There is a sea change coming, so to speak, over the next two years. The org wants as much flexibility as possible to carry out this change to maximum effect.

The org wants to figure out what it has in the young OL it's invested all this time developing. We no longer have the underpaid RW advantage with contracts. If the young OL pans out, and I actually think it will (Fant and Gilliam included), we'll have a similar advantage via OL. Last year's sucktitude was a high price to pay, possibly costing us a strong title run, but that investment may start to really pay off this year. If they sign a prime vet to unequivocally take one of those spots for 3+ years and the young guys develop as expected, you waste that advantage.

This draft has a very deep talent pool. It's critical the Hawks pull out a good draft. If they do it's very possible we get 6+ future starters out of the draft and UDFA this year. We nail this draft and keep Wilson healthy and we have a Patriots-like SB window. We just need enough to get us through 1-2 years of transition while the young guys turn in to starts and pro bowlers. So these 1-year guys hold things down and give the rookies a year to develop before they're thrown in to prominent roles.

Lastly, the big contracts are ending - either they expire, are extended, or terminated a year early to open cap space, all dependent on the performance and prospects for future performance of each individual player. JG, Kam, Avril, Sherm, KJ, Earl... along with mid-level contracts like Kearse and Lane. The team will keep who they want, let the ones they want go. They can open up oodles of cap space if they want to splash in FA - not on the Cary Williams of the world, but top players who carry little risk of performing poorly.
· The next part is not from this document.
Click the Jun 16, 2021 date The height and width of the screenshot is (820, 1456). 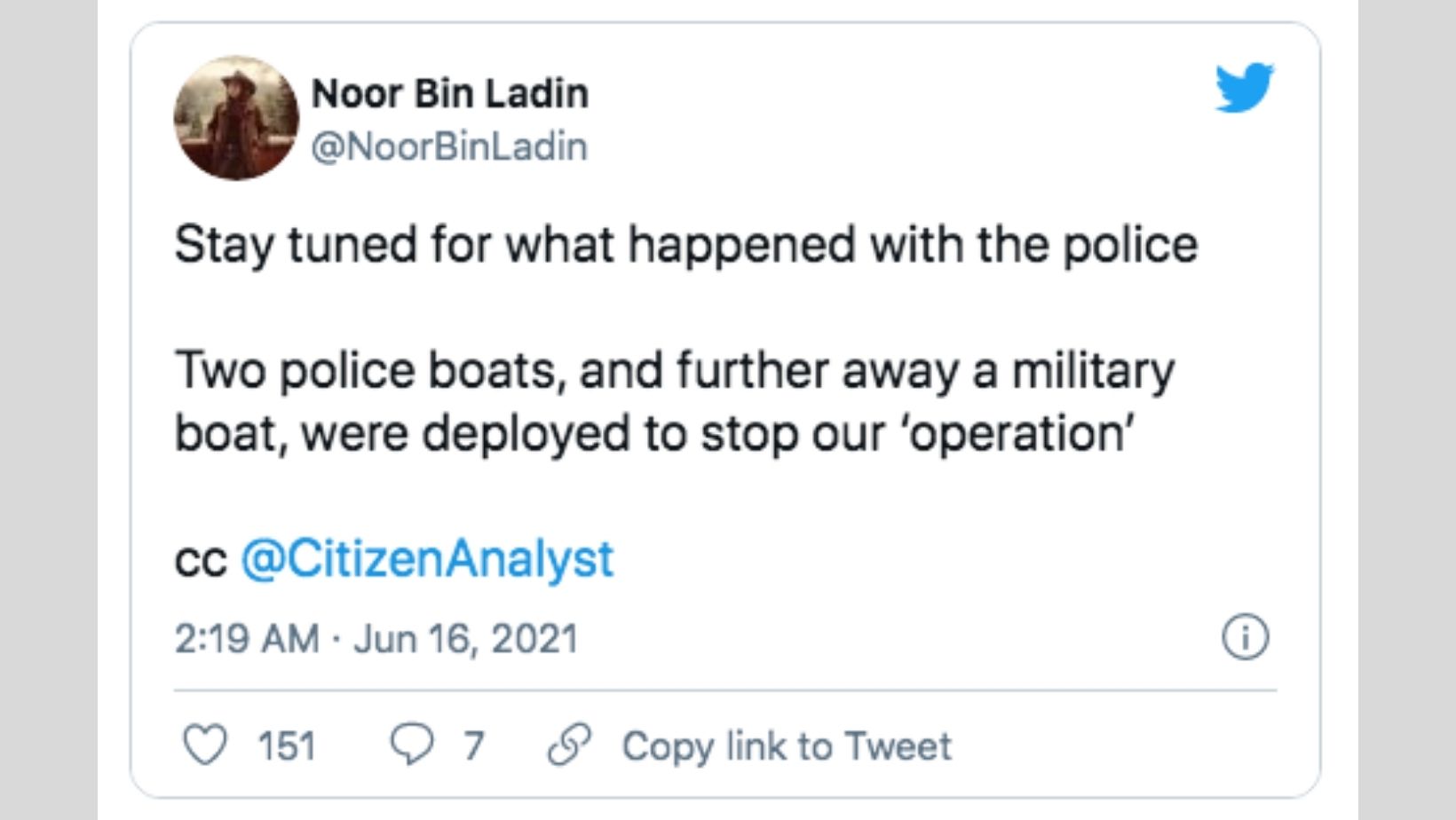pos(465,639)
It's gonna be big. This is the last year the team will make a run before big changes happen. The Seahawks have a solid chance but they weren't gonna mortgage the future for 2017. Title or no, everything will start changing dramatically after this year.

It's brilliant planning by Pete and John - lining all this up perfectly. The key is pulling it off, and the first big part of that is this draft.
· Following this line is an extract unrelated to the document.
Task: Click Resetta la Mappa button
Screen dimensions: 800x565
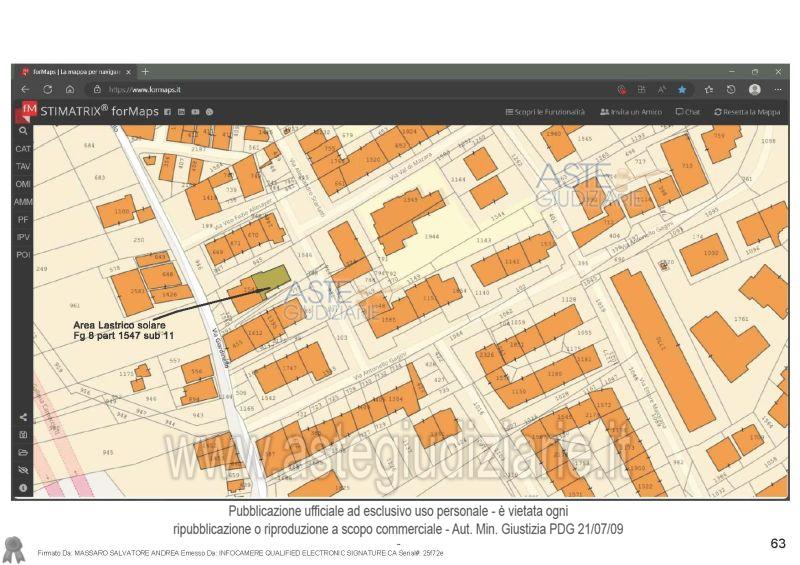Action: pyautogui.click(x=747, y=112)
It's interesting looking back on this thread. A few things happened since I posted this - most prominently the injuries to Fant and McDowell, and the subsequent "panic" trades for Richardson and Brown. The Hawks had a really solid plan to not mortgage their future but it was undone by those tragic injuries, and in the end they traded away significant draft capital to patch the holes, to no avail. Additionally, the young guys on the OL didn't pan out as hoped. The Hawks can save a little face by re-signing Richardson and Brown, but safe to say plan A didn't work out and neither did plan B.

At any rate, it was a good run, but the Sea Change is upon us.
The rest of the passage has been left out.